Already in 2007, the DDPA advocated for a new balance between the two. According to them, there must be a balance between privacy and security in a democratic state under the rule of law. Security without privacy and privacy without security are meaningless. Both are necessary for citizens and institutions in a functioning society. It is therefore not appropriate to have to choose between security and privacy: it is the task of the government and society to safeguard both values. It seems as though this task is currently not being executed well by either party: citizens are not using their rights, and the government is violating their rights.
What can be done to preserve the balance between privacy and security when new smart technologies are introduced within a municipality?
Privacy can be central in the design of smart technologies. In their report of July 2021, the DDPA asks municipalities to let privacy be the starting point of innovation, not the closing point. Administrators and officials need to think about the rights and freedoms of their citizens, and actually include them in every step of the development towards a smart city. This includes ensuring that citizens are informed, such that they can exercise their rights.

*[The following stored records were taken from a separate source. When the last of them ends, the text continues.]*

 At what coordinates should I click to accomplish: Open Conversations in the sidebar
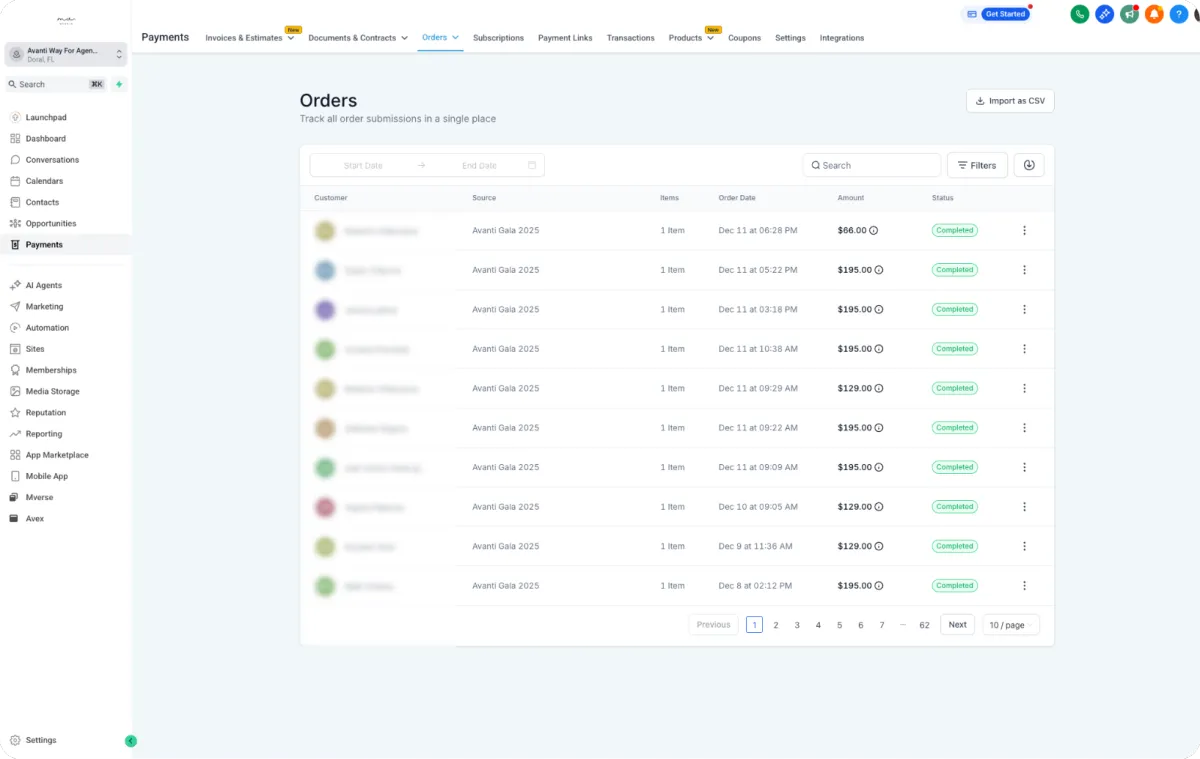pos(52,160)
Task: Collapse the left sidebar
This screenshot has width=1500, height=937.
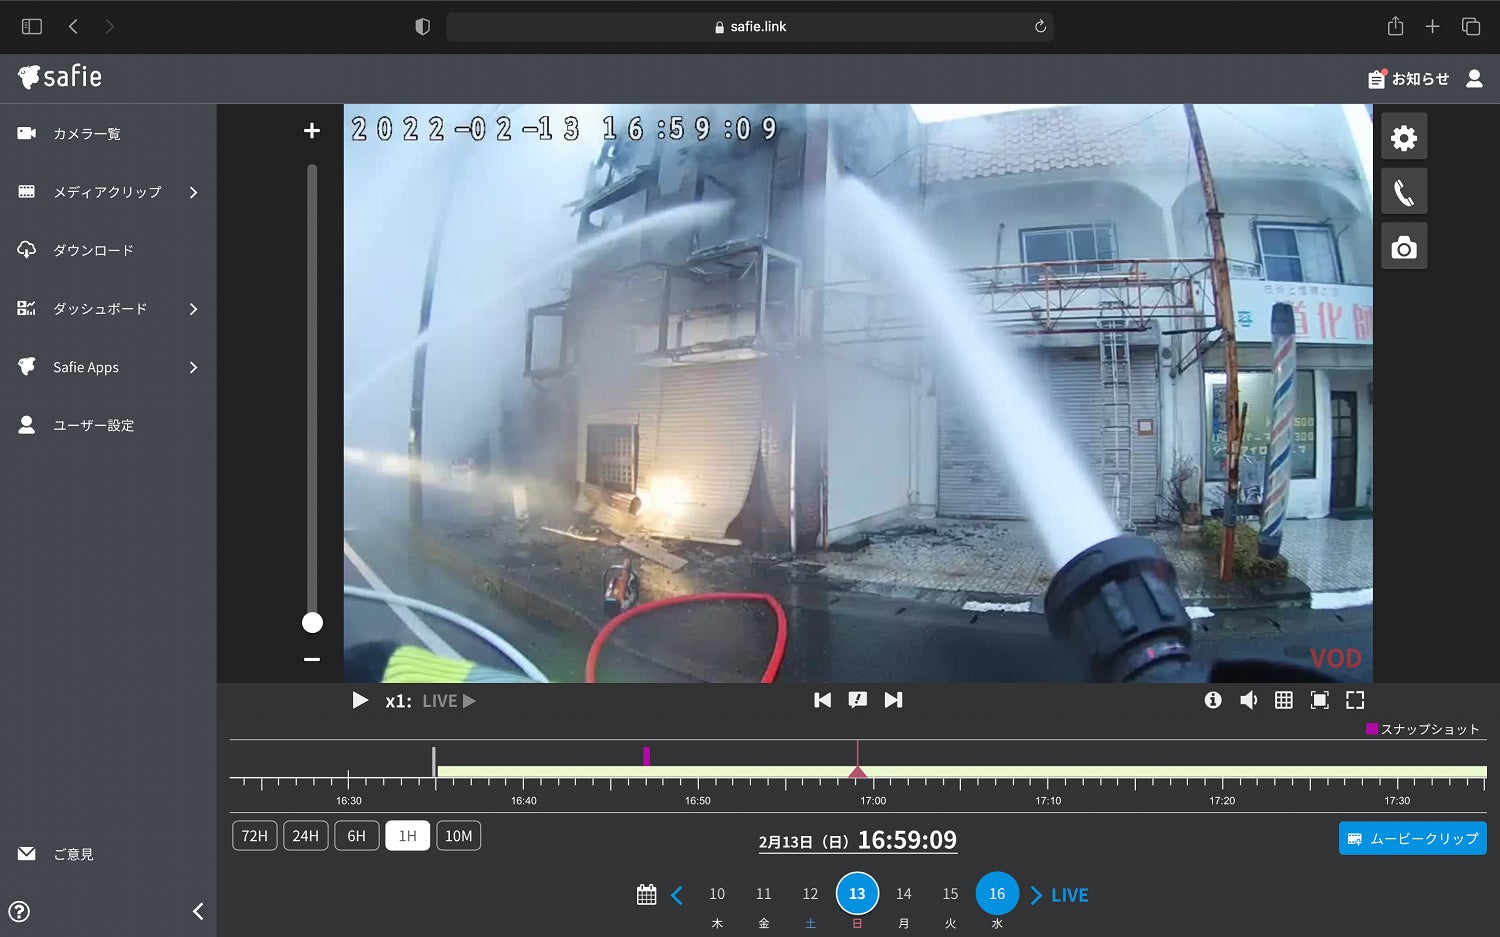Action: pos(197,911)
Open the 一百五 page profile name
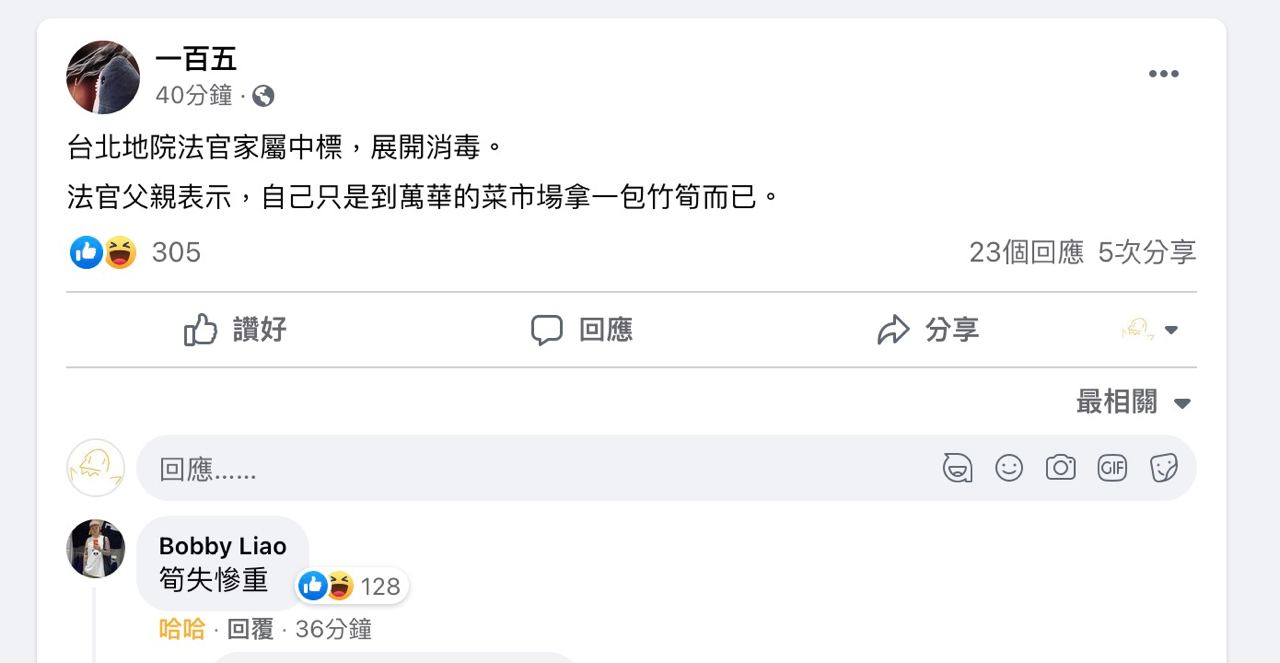 196,59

An example would be to regularly hold citizens’ councils to discuss developments. Most importantly, however, is that transparency between the municipality and its citizens also exists outside of these councils: it would therefore be necessary to conduct a campaign that makes the average citizen aware of existing risks, as well as how and when they can and should use their privacy rights. This campaign could for example include television advertisements, social media posts, posters, or people on the street engaging in conversation with citizens. There needs to be more transparency regarding the experiments that are being done, aside from for example only a small sign near the area.
The DDPA also argues that smart city applications that are still in their pilot phase (such as the Digital Perimeter) should also fully comply with the GDPR. Moreover, prior to starting projects for any such application, it should be determined whether personal data will be processed and whether such processing is lawful. The purpose of these applications should be specific, and municipalities must examine whether there are alternative solutions that are less intrusive. Additionally, DPIA’s must be performed at regular intervals, and results should be published for more transparency.

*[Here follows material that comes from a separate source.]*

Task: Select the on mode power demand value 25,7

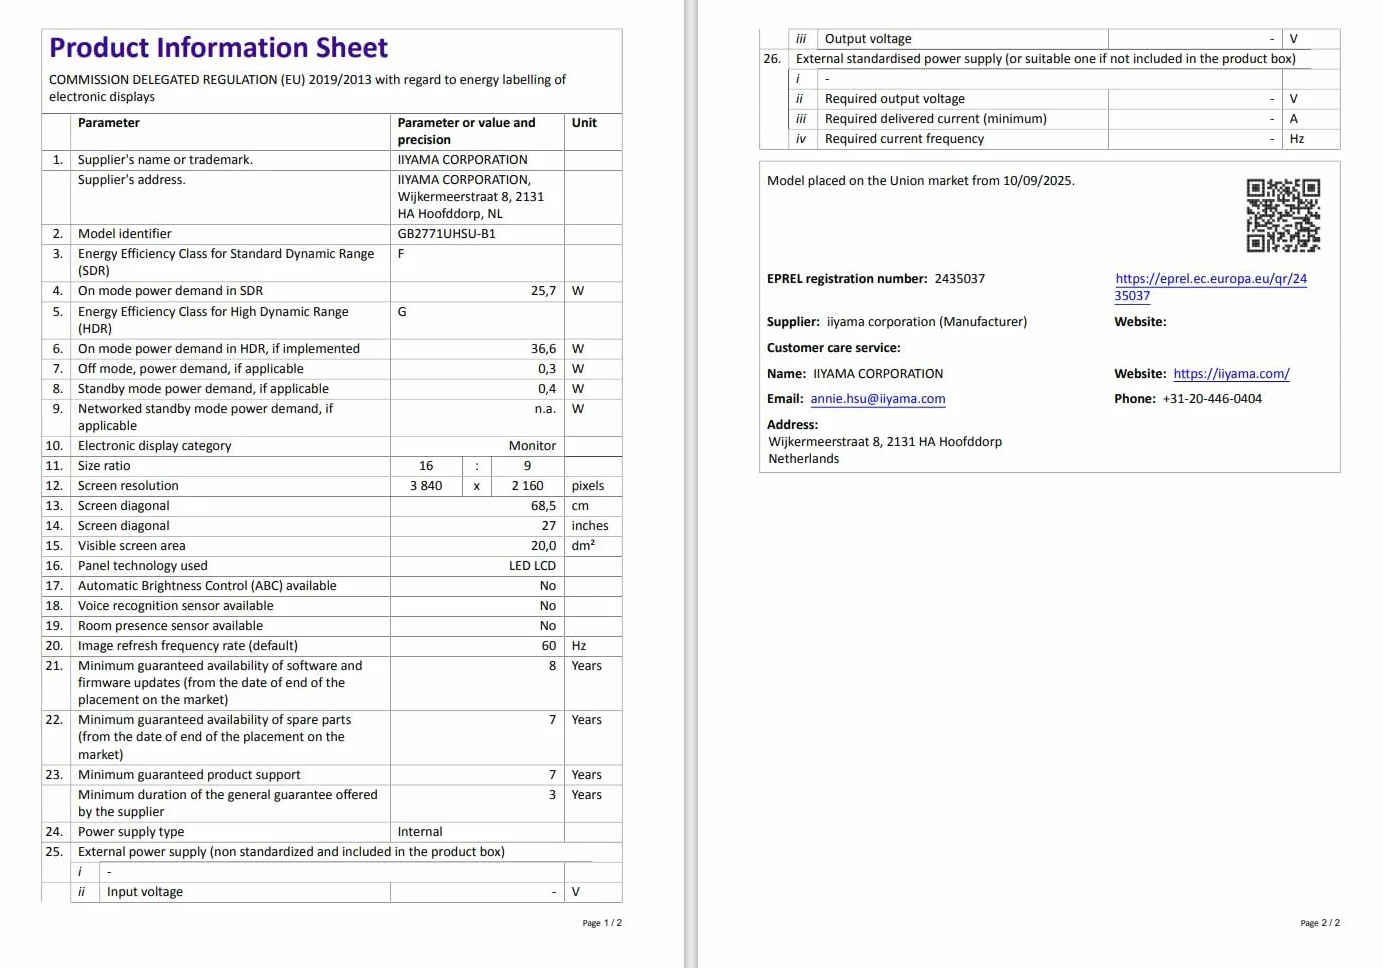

Another essential call from the DDPA is on either assigning a specific councillor to deal with digitalisation or seeing who within the organisation can be addressed on digitisation issues. To the authors, it is important that this is an independent third party, to ensure steps that are taken are in the best interest of the citizens, and not of the council’s profit.

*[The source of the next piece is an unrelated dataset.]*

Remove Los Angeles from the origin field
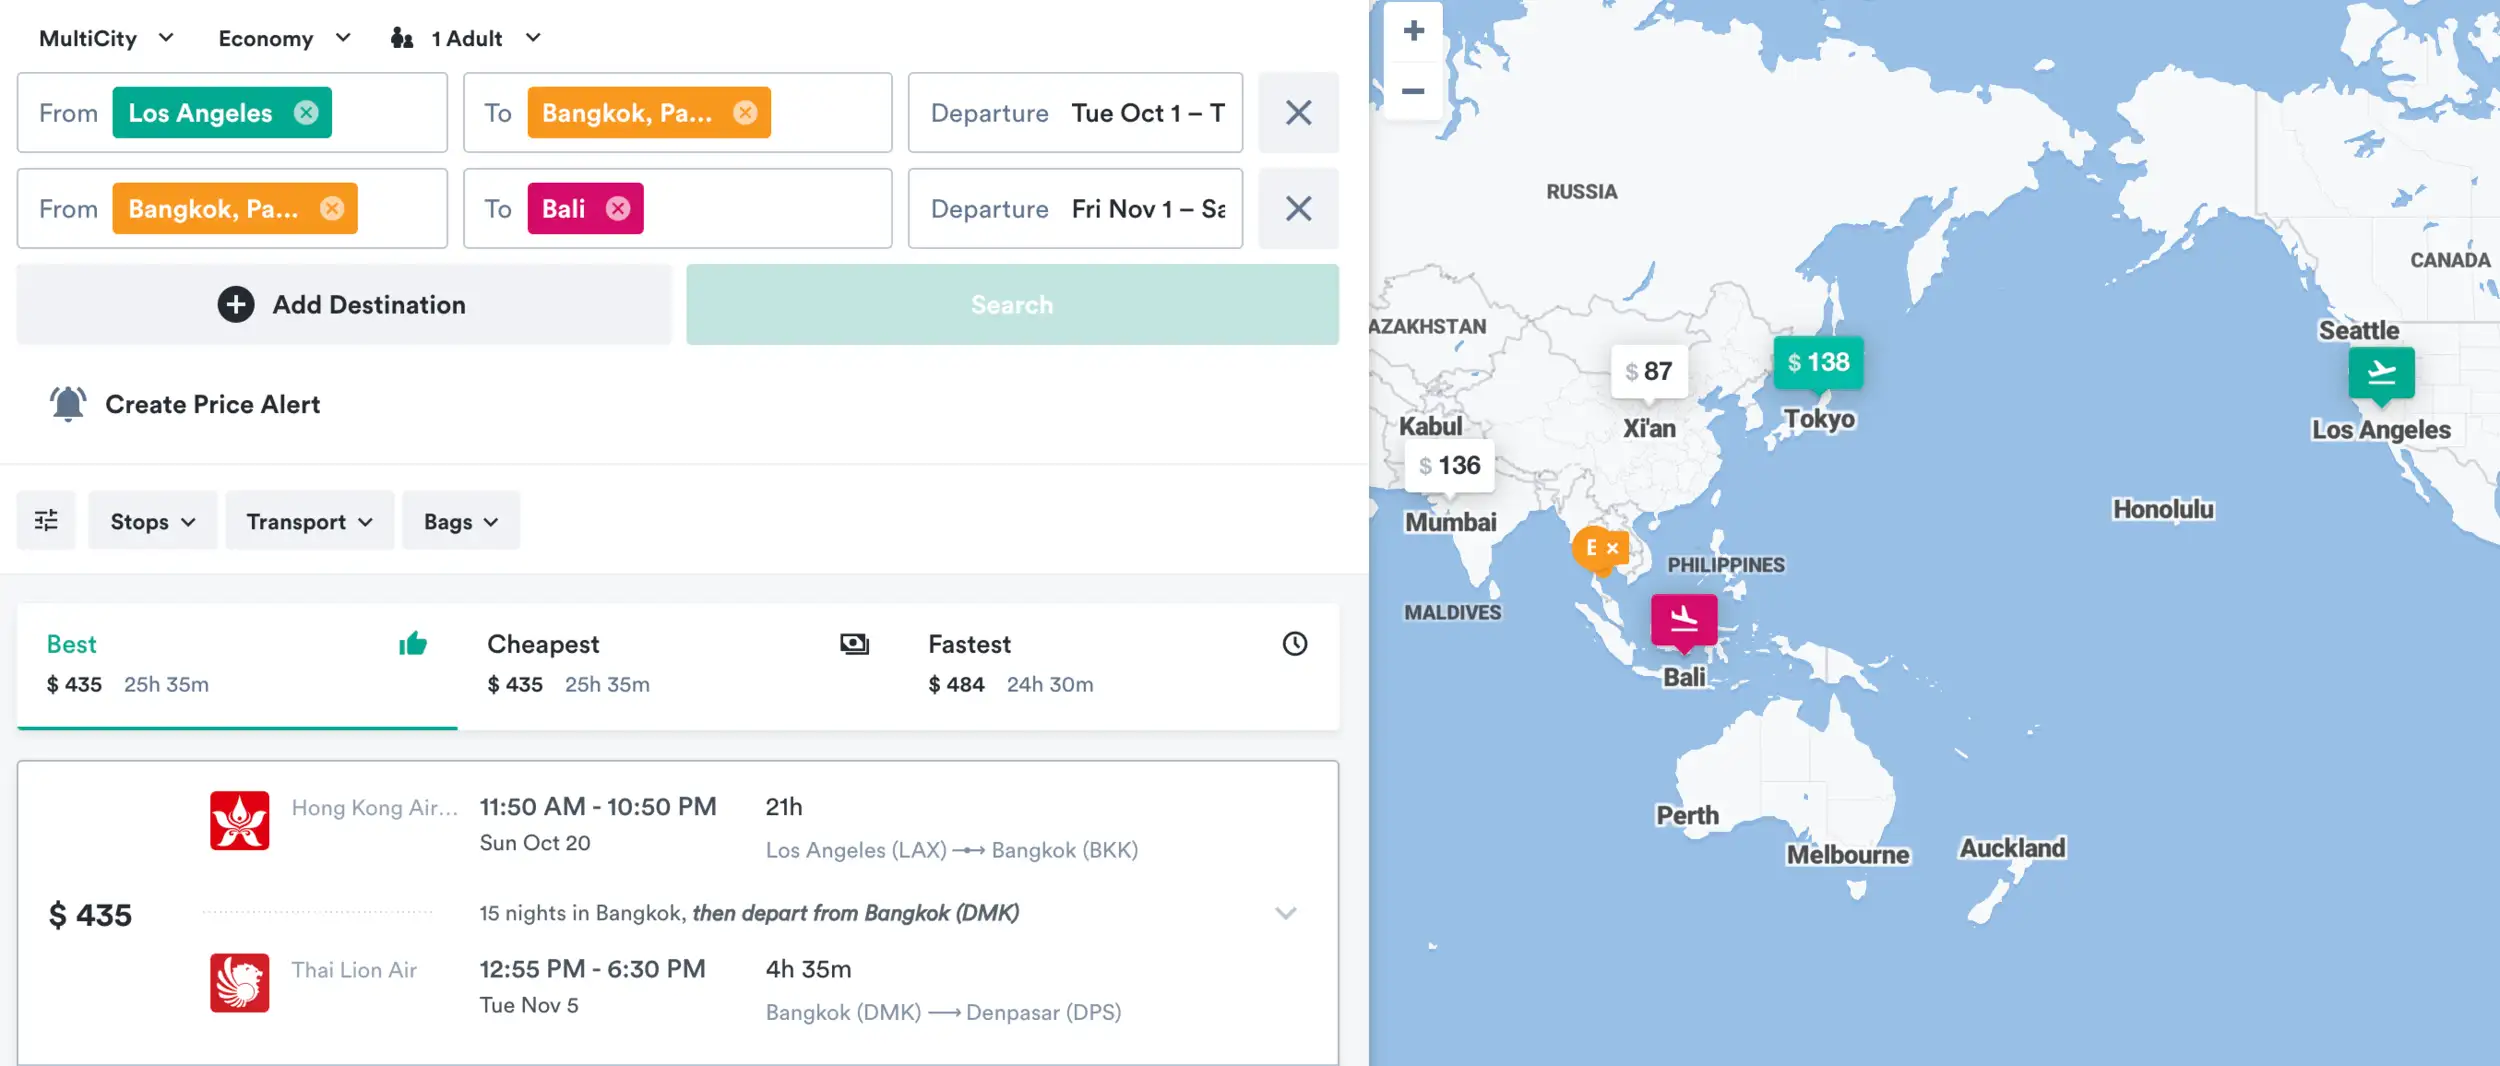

It is important to ensure that these changes in awareness, regulations, and supervision happen as soon as possible. Function creep is called function ‘creep’ for a reason: these privacy violations develop slowly. Smart technologies implemented in smart cities may pose a threat to individual privacy, and consequences can be unethical. More transparency is needed, and privacy-focused design should be central to ensure the fundamental rights of citizens are respected. Citizens should not have to choose between feeling safe and having their privacy respected: the government should ensure both. Only then can the benefits of smart cities truly be beneficial to everyone, including the average citizen.